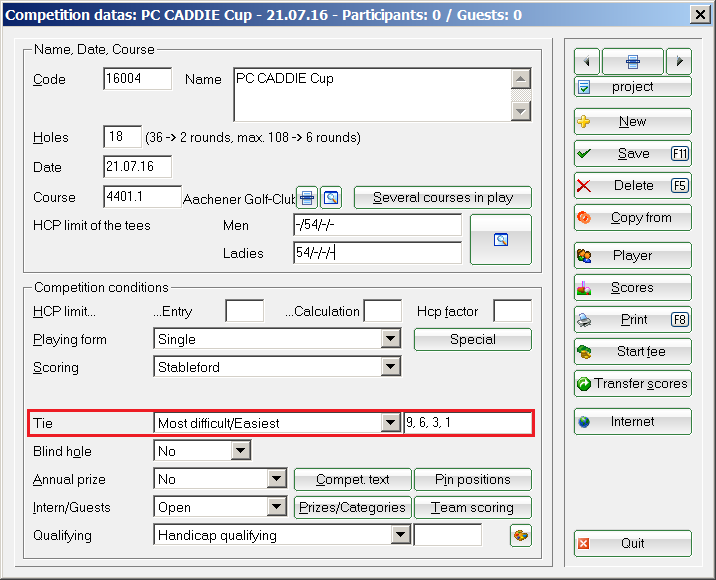The width and height of the screenshot is (716, 580).
Task: Go to the next competition arrow
Action: click(x=679, y=61)
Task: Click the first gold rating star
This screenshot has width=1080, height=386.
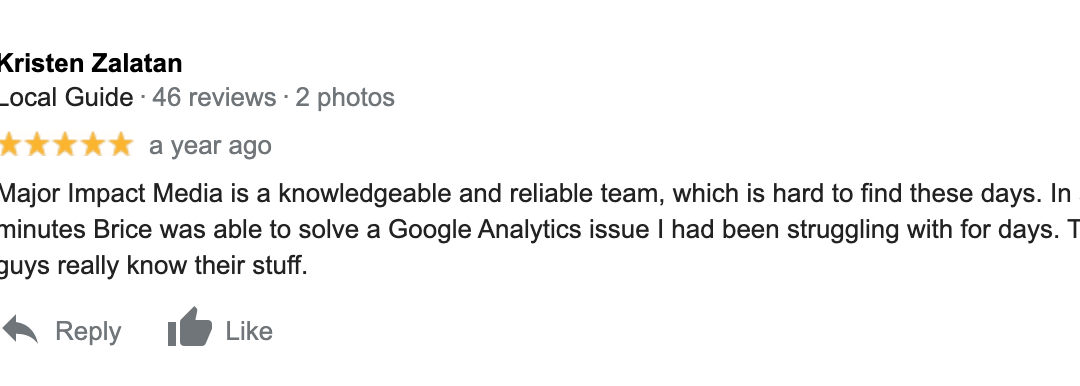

_____

*What you will do:* What you set down should be exactly the lines from the line containing "Task: Click the first gold rating star" to the last line of the entries above, both included, with no pictures.

*Task output:*
Task: Click the first gold rating star
This screenshot has width=1080, height=386.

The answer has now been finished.